*TASK REQUIREMENTS*: The full set of lines below has to be written out again exactly.

*EXTRACTED RECORDS*:

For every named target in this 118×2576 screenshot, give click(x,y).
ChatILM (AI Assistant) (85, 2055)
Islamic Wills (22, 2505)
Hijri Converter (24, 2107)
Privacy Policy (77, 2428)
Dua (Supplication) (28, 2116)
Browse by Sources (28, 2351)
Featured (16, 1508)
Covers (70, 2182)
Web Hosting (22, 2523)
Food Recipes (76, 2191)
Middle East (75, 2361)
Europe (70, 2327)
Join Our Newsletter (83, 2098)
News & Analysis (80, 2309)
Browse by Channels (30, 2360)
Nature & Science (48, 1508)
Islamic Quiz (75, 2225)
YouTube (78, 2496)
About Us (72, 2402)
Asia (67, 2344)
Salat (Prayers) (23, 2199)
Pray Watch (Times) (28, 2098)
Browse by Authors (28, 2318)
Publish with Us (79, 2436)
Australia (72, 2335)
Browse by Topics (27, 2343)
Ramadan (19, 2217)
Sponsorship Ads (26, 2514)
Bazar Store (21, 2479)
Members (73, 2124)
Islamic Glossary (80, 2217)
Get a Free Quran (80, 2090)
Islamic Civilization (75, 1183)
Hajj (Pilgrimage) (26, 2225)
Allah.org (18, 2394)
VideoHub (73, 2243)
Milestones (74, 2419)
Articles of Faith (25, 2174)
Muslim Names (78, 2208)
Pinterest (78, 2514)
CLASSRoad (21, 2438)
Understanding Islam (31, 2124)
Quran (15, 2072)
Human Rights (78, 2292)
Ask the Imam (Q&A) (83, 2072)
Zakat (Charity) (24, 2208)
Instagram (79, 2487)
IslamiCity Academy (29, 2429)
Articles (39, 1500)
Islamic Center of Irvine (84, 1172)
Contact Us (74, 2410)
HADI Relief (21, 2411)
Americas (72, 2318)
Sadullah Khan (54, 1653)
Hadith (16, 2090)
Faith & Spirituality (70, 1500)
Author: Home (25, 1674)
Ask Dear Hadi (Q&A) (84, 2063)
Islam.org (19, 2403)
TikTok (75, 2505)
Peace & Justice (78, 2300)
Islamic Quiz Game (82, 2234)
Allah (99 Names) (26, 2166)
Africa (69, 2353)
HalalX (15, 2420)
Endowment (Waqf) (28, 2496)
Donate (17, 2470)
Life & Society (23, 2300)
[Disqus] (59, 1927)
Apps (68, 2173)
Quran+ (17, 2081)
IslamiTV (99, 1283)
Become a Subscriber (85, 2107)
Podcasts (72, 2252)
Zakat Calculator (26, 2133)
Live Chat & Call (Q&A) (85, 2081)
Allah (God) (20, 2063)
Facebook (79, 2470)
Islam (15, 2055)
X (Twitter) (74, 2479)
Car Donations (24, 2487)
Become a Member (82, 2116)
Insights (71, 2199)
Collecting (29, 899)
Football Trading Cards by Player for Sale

*WRITTEN SOLUTION*:
For every named target in this 118×2576 screenshot, give click(x,y).
ChatILM (AI Assistant) (85, 2055)
Islamic Wills (22, 2505)
Hijri Converter (24, 2107)
Privacy Policy (77, 2428)
Dua (Supplication) (28, 2116)
Browse by Sources (28, 2351)
Featured (16, 1508)
Covers (70, 2182)
Web Hosting (22, 2523)
Food Recipes (76, 2191)
Middle East (75, 2361)
Europe (70, 2327)
Join Our Newsletter (83, 2098)
News & Analysis (80, 2309)
Browse by Channels (30, 2360)
Nature & Science (48, 1508)
Islamic Quiz (75, 2225)
YouTube (78, 2496)
About Us (72, 2402)
Asia (67, 2344)
Salat (Prayers) (23, 2199)
Pray Watch (Times) (28, 2098)
Browse by Authors (28, 2318)
Publish with Us (79, 2436)
Australia (72, 2335)
Browse by Topics (27, 2343)
Ramadan (19, 2217)
Sponsorship Ads (26, 2514)
Bazar Store (21, 2479)
Members (73, 2124)
Islamic Glossary (80, 2217)
Get a Free Quran (80, 2090)
Islamic Civilization (75, 1183)
Hajj (Pilgrimage) (26, 2225)
Allah.org (18, 2394)
VideoHub (73, 2243)
Milestones (74, 2419)
Articles of Faith (25, 2174)
Muslim Names (78, 2208)
Pinterest (78, 2514)
CLASSRoad (21, 2438)
Understanding Islam (31, 2124)
Quran (15, 2072)
Human Rights (78, 2292)
Ask the Imam (Q&A) (83, 2072)
Zakat (Charity) (24, 2208)
Instagram (79, 2487)
IslamiCity Academy (29, 2429)
Articles (39, 1500)
Islamic Center of Irvine (84, 1172)
Contact Us (74, 2410)
HADI Relief (21, 2411)
Americas (72, 2318)
Sadullah Khan (54, 1653)
Hadith (16, 2090)
Faith & Spirituality (70, 1500)
Author: Home (25, 1674)
Ask Dear Hadi (Q&A) (84, 2063)
Islam.org (19, 2403)
TikTok (75, 2505)
Peace & Justice (78, 2300)
Islamic Quiz Game (82, 2234)
Allah (99 Names) (26, 2166)
Africa (69, 2353)
HalalX (15, 2420)
Endowment (Waqf) (28, 2496)
Donate (17, 2470)
Life & Society (23, 2300)
[Disqus] (59, 1927)
Apps (68, 2173)
Quran+ (17, 2081)
IslamiTV (99, 1283)
Become a Subscriber (85, 2107)
Podcasts (72, 2252)
Zakat Calculator (26, 2133)
Live Chat & Call (Q&A) (85, 2081)
Allah (God) (20, 2063)
Facebook (79, 2470)
Islam (15, 2055)
X (Twitter) (74, 2479)
Car Donations (24, 2487)
Become a Member (82, 2116)
Insights (71, 2199)
Collecting (29, 899)
Football Trading Cards by Player for Sale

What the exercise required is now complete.